Every line of the data that includes "scrollbar" should be copied out.

(PROVIDED DATA)
———
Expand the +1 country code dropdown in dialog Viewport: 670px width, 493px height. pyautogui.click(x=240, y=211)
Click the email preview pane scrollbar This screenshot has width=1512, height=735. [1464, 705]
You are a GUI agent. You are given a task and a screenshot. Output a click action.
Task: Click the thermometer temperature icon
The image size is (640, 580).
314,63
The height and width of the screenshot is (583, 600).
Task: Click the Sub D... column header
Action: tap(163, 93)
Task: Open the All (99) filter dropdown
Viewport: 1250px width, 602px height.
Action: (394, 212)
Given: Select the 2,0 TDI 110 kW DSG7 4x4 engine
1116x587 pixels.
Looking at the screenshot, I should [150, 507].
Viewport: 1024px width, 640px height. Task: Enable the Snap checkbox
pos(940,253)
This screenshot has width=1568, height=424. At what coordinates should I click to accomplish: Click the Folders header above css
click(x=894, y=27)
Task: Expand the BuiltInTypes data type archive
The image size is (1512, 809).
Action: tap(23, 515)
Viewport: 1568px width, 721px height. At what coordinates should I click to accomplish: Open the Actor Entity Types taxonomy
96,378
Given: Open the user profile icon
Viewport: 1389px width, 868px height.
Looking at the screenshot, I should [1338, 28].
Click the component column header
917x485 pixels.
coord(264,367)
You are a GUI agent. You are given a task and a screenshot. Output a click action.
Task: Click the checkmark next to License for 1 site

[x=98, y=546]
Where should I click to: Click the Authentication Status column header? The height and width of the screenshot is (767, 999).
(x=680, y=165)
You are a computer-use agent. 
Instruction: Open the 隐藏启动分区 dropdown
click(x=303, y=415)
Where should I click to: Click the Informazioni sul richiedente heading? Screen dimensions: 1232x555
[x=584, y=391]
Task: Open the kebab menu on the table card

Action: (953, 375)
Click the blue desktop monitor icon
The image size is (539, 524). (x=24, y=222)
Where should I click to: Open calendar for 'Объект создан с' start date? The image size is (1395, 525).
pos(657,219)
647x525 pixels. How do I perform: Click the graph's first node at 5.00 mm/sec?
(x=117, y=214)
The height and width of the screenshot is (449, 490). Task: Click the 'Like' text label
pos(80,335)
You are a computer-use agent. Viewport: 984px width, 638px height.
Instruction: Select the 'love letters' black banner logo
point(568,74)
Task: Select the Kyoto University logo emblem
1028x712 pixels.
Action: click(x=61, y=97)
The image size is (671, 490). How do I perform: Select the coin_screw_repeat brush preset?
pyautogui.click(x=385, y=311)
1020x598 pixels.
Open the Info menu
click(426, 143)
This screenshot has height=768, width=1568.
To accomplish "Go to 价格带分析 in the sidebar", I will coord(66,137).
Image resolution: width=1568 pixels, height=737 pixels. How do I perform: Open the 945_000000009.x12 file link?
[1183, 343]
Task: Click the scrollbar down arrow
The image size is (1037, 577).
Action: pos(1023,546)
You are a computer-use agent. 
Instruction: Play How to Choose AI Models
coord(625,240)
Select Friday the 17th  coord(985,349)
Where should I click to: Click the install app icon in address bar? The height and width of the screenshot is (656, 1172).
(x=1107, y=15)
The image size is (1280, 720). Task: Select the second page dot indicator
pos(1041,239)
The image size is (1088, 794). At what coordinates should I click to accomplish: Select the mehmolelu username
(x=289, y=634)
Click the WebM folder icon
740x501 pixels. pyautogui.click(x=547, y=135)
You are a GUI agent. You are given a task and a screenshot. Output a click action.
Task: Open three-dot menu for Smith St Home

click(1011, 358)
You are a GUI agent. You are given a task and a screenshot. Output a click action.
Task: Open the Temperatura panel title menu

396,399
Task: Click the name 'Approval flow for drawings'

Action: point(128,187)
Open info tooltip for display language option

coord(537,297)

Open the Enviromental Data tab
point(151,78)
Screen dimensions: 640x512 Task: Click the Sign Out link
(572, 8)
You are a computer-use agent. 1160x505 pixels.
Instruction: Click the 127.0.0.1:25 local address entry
———
(SOLUTION)
Click the email preview pane scrollbar This screenshot has width=1512, height=735. [1464, 705]
Task: Click the scrollbar down arrow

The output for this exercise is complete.